JFDI.Asia (AKA Joyful Frog Digital Incubator), the incubator program that seeks to “innovate in Asia, for Asia,” just announced the eight startups that will be part of its accelerator program. The competition, which pushes teams to take an idea to investment in 100 days, begins on Feb. 21 at JFDI.Asia’s new purpose-built facility in Singapore.

The eight startups, which have each already received an initial investment of $24,000 SGD, have a chance of winning $600,000 SGD or more at the Demo Day which will mark the end of the program. Each startup will get six minutes on stage to showcase their product in front of an audience of early-stage investors. The focus of JFDI.Asia’s program is “less about brilliant ideas than it is about focused execution.” Each team must accomplish three things: focus on a real-world problem that is worth solving, show that its solution fits the problem, and then prove that there is market demand for that solution.

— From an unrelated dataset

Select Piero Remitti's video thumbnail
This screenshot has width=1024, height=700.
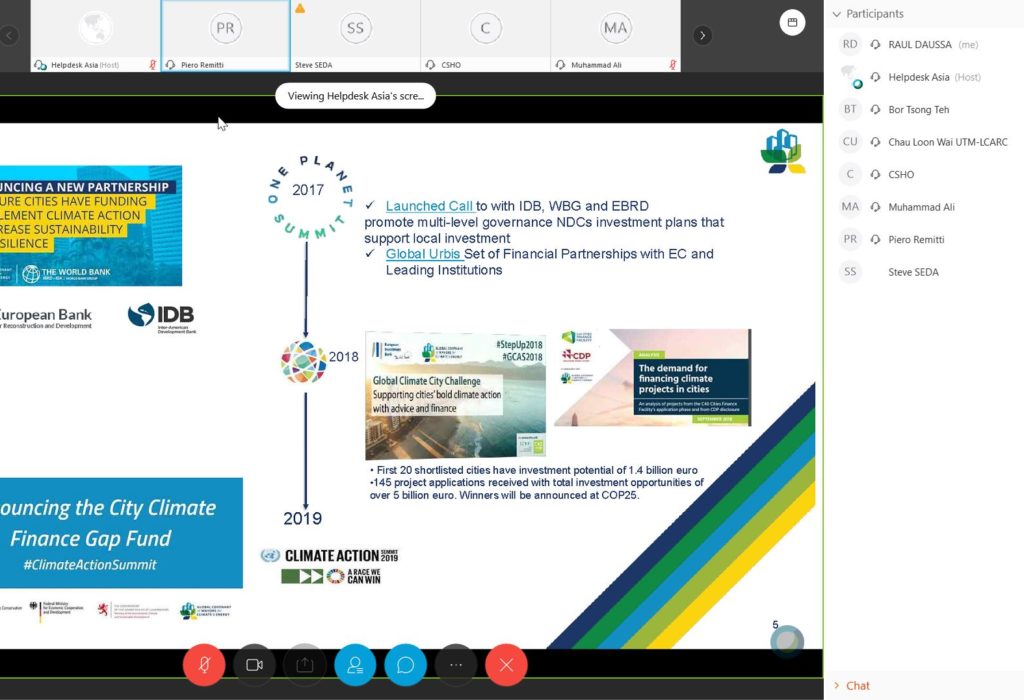[226, 35]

Most of the teams are using mobile tech, reflecting the importance of feature phones and other mobile devices as the main way many Southeast Asia users get online. The current roster includes:

  1. AskAbt, from India, a platform to manage real-time crowdsourced queries
  2. Collabspot, from France and Philippines, a customer relationship management platform
  3. DayTripR, from Singapore and New Zealand, an online data collection utility
  4. DocTree, from Singapore and India, software for medical practice management
  5. Duable Chinese (讀able), from the USA, seeks to make Chinese language learning fun and effective
  6. FashFix, from Singapore and Malaysia, helps fashionistas turn their wardrobes into blog shops
  7. My Fitness Wallet, from Singapore, are working on a health and wellness platform
  8. Referoll, from Singapore and Vietnam, have a business that recruits participants for research studies

(Many of the teams are using temporary names and JFDI.Asia says it might add one or two additional teams before the boot camp begins).

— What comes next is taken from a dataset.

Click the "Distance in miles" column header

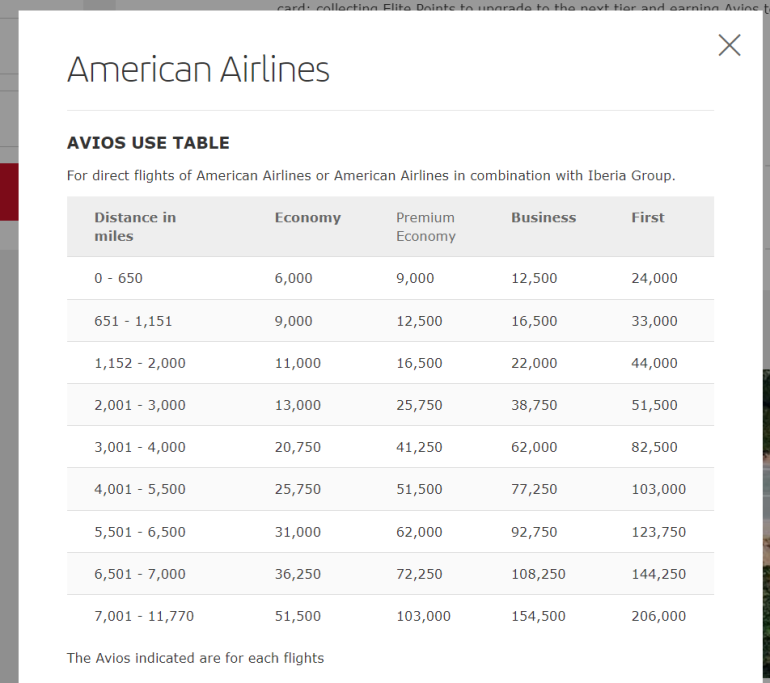pos(135,227)
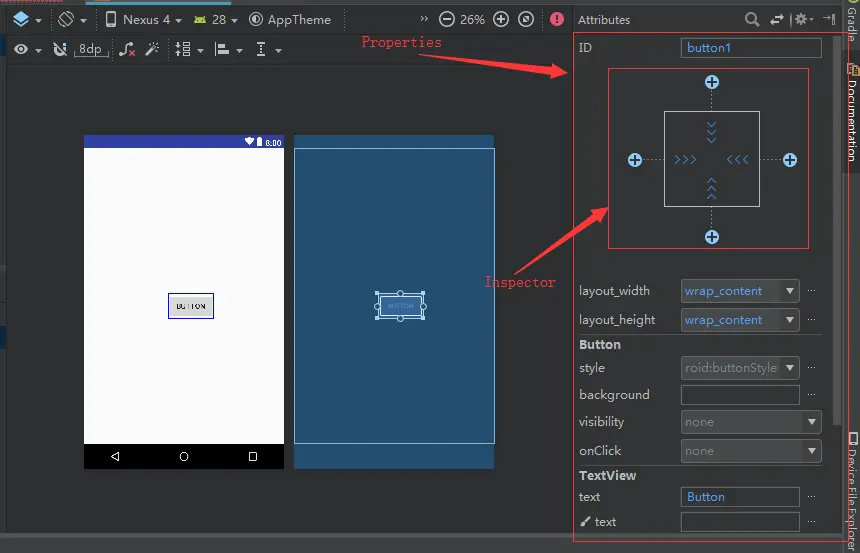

This year’s teams were picked from an application pool of 262 teams. JFDI.Asia incubated 11 startups in its 100 day program in 2012, seven of which raised follow-on funding and are still trading, a good success rate compared to the 14% rate reported for other early stage startups in Singapore. Funding raised by the seven teams totaled $3.3 million SGD and continues to increase.

According to JFDI.Asia, more than 30 percent of the participants in the program are Singapore citizens or permanent residents, up from 20 percent in 2012. About 10 percent of entrepreneurs taking part are women, double the number from last year. The average team size is just over three people and include the “‘holy trinity’ of a ‘hacker, a hipster and a hustler'” to span the key skill sets of coding, design and business.